24 sierpnia 2012, 12:27
Na początku chciałabym was prosić, abyście nie śmiały się z mojego ,, problemu''
Otóż w tym roku mam studniówkę, nie mam chłopaka i nikt mnie nie zaprosi, więc wpadłam na pomysł by iść na studniówkę z siostrą . Czy myślicie, że to beznadziejny pomysł i wszyscy mnie tylko wyśmieją ?
Ps. Chodzi o to, że ja naprawdę wolałabym tańczyć z siostrą bo świetnie się z nią bawię na każdym weselu i jeśli chodzi o pójście z chłopakiem to sprawa w ogóle odpada. Chciałam się tylko zapytać czy z siostrą wypada , bo jeśli zupełnie nie , to po prostu nie idę na studniówkę.

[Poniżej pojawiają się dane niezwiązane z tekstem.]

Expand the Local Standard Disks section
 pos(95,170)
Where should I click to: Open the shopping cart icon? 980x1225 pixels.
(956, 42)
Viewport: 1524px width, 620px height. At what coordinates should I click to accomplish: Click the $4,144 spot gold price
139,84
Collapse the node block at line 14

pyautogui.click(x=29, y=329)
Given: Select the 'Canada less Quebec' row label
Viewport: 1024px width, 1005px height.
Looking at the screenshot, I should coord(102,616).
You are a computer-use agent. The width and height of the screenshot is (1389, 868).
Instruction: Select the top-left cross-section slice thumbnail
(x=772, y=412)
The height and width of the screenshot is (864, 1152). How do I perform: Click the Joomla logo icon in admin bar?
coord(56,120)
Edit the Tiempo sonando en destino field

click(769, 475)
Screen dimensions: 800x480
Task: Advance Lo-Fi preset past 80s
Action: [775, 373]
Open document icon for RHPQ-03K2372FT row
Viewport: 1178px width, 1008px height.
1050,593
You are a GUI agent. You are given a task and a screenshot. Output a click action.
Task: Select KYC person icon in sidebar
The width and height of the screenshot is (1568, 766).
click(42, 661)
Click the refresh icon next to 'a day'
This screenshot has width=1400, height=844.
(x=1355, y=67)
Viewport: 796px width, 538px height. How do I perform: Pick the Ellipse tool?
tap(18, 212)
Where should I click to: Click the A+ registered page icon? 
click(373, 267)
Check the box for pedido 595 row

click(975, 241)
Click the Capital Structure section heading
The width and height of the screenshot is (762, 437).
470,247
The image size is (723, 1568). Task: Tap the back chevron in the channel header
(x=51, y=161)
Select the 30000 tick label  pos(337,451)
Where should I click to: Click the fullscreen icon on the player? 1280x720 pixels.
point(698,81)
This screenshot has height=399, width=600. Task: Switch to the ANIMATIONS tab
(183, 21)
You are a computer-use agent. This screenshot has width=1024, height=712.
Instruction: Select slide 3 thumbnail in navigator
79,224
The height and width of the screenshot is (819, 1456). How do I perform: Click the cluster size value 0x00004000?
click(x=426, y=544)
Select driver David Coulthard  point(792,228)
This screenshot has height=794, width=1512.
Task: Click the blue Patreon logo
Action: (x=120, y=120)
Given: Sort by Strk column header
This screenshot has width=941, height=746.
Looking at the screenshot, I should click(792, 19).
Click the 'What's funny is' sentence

Edytowany przez 092f91ba90dcb18a137d75532ecaa44b 24 sierpnia 2012, 12:35
24 sierpnia 2012, 14:02
Ja bym nie rezygnowała że studniowki, jest jeszcze dużo czasu, a studniowka to serio fajna impreza, byłam na dwóch;) nie miałam chłopaka, na jednej byłam od kolegi na mojej byłam z kolega znajomej. Póki nikogo nie miałam to babcia mówiła że mam iść z bratem, ale jak zobaczyła moja minę to więcej o tym nie wspominała;) Dodam że byliśmy z bratem w jednej klasie.;)
24 sierpnia 2012, 14:09
Jesli dobrze sie z nia bawisz to nie widze problemu! Ja w tym roku na studniowke nie mialam z kim isc. Wszystkie kolezanki z klasy szly z chlopakami, a kiedy mnie pytaly sie z kim ide i mowilam, ze chyba z przyjaciolka, to sie krzywily. Fakt jest taki, ze one na tych studniowkach i tak bawily sie we wlasnym gronie dziewczyn z klasy, niektore jeszcze sie klocily z tymi swoimi chlopakami. Ja w ogole nie zaluje, ze poszlam z przyjaciolka, bo bawilam sie swietnie! Idz z siostra, nie bedziesz zalowac ;)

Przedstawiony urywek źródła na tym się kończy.